Freunde von „Kampfhunden & Co“

SokaFreunde

Kampfhundefreunde NRW

Unter der Abkürzung „Soka“ verbirgt sich der Begriff „Sogenannter Kampfhund“.

Dank der Boulevardpresse & der aufgesprungenen Politik begann im Jahr 2000 nach einem schrecklichem Vorfall in Hamburg deutschlandweit eine Hetze und Diskriminierung bestimmter Hunderassen und deren Halter.

Grundlegend handelt es sich um diverse Rassen und deren Kreuzungen wie z.B. American Staffordshire Terrier, Bullterrier, American Bulldog, Rottweiler und noch weitere. Lt. der bestehenden Gesetzeslage wird unterschieden zwischen den gefährlichen Hunden (§3 z.B. Am.Staff., Standard Bullterrier) und Hunden bestimmter Rassen (§10 z.B. Rottweiler).

Die Anschaffung und Haltung eines dieser rassenzugehörigen Hundes unterliegt, abhängig je nach Bundesland, diversen Auflagen, die zwingend zu erfüllen sind. Da wir der Ansicht sind, dass der Begriff „Kampfhund“ durch die Geschichte anderweitig geprägt wurde, lehnen wir diesen missverständlichen „Titel“ ab und verwenden lieber, aufgrund der bestehenden Rasselisten, den Begriff „Listenhund“.

Wer sind wir und wofür setzen wir uns ein?

Alles begann Ende 2008 in Düsseldorf am Rheinufer.

Eine kleine Gruppe von betroffenen Privatpersonen schlossen sich zusammen, um bei einer friedlichen Demonstration auf die vorhandene Diskriminierung durch die Vorurteile und Benachteiligungen in der Öffentlichkeit aufmerksam zu machen. Seitdem organisieren wir jährlich die Demonstrationsveranstaltung „Soka Run NRW“ in Düsseldorf.

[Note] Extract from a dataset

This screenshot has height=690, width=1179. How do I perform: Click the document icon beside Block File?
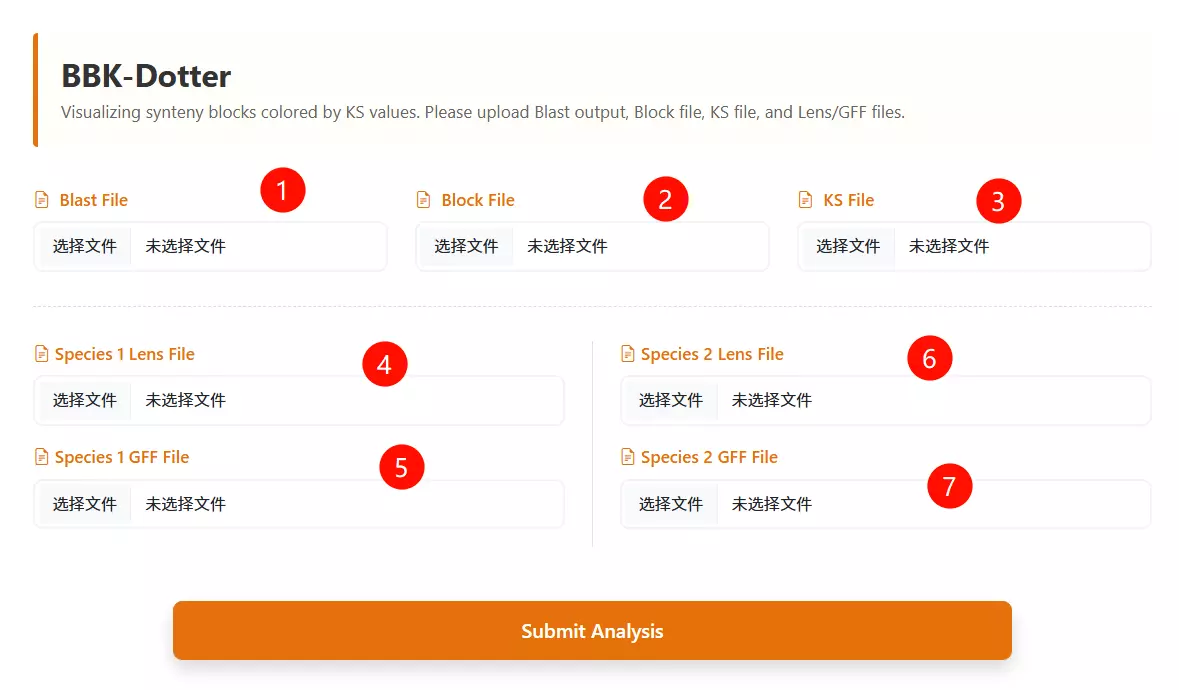424,200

Kurz nach dieser Demonstration schlossen sich bundesweit mehrere Personen zusammen und gründeten den Verein „Soka Run e.V.“, welcher deutschlandweit agiert.
Da wir hier in Nordrhein-Westfalen das bevölkerungsreichste Bundesland sind, haben wir es uns zur Aufgabe gemacht, speziell über das Landeshundegesetz NRW (LHundG) aufzuklären und zu beraten.

Unser Hauptaugenmerk liegt neben der Organisation und Durchführung des „Soka Run NRW“ in Informationsständen auf diversen Hundeveranstaltungen (z.B. Messen, Tierheimfeste usw.). Dabei ist uns das Gespräch mit nicht betroffenen, dadurch unwissenden und durch die Medien geprägten Personen wichtig, um sie auf die Schicksale der zu Unrecht vorverurteilten Hunde und ihrer Halter, aufmerksam zu machen.Des Weiteren leisten wir Hilfestellung bei sämtlichen Fragestellungen rund um den Hund und dessen Anschaffung, Haltung und bei Gesetzesfragen.

Auf unseren „Gassi Treffen und Runs“ wollen wir ein positives Bild der betroffenen Mensch – Hunde – Teams vermitteln und der Öffentlichkeit zeigen, dass auch wir nicht anders als alle anderen sind. In den letzten Jahren haben sich uns viele nicht betroffene Personen angeschlossen, um ihre Solidarität zu diesen wundervollen Rassen zu bekunden.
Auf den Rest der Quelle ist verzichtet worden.